Of course, as usual, this is all an exercise in futility for me, since my synth budget right now is around $50 a month, and I have a few more soft-synths to buy** before I'm satiated there.

Still, a large part of the fun here is thinking about it.  And though it may be three years before I buy my first piece of gear, I'm enjoying the process of thinking about it.  Quite a bit.  :)

Which synths would you say brought you the most joy to own?

* For the record, I also presently own SynthMaster 2, Stylus RMX, Morphine, and MicroTonic.  And I like/use them all, too.  Just meant to emphasize the synths with which the sonic palate expands.

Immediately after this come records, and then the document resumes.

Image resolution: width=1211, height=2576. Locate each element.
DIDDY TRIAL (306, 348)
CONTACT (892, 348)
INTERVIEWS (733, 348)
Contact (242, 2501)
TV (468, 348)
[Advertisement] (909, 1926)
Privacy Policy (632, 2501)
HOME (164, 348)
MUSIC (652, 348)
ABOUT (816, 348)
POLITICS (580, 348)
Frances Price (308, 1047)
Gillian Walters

** Largo, Drumaxx, ChronoX, and an update for my aging version of Absynth.  Maybe Albino, Zebra, and Gladiator.  Not sure.

Tuesday, November 2, 2010

Vision Take Two

  • Novation controllers, because they are the best controllers available for reasonable money.
  • Blue microphones, because they are elegant, functional, and unique.
  • M-Audio monitors and interfaces, because they're cheap and they work.
  • Spectrasonics synths, because they sound better than anything else, and are really flexible.
  • Tone2 filters, because they sound better than any others, and the software has a superb interface.
  • Massive, because it's got one of the best interfaces to modulation I've seen, combined with a huge, wavetabliciously digital sound.
  • Vember Surge, because I love it: the WT sound, the interface, the modulations, the "I'm digital, now deal with it" attitude.
  • Audjoo Helix, because it sounds awesome, uses WTs, and takes so little CPU.
  • Rapture, because of it's uniquely digital sound.
  • MicroTonic, because it sounds great doing the "electronic percussion" thing.
  • Drumaxx, because it sounds great doing the physically-modeled percussion thing.
  • Ableton Live, because it has a great workflow, decent mastering tools, and an elegant interface.
...This "plan" will be setting aside some truly incredible synths, some of which I already own, but... I like the message this setup sends, I love the sounds, and I think this will be enough to keep me inspired for a long time.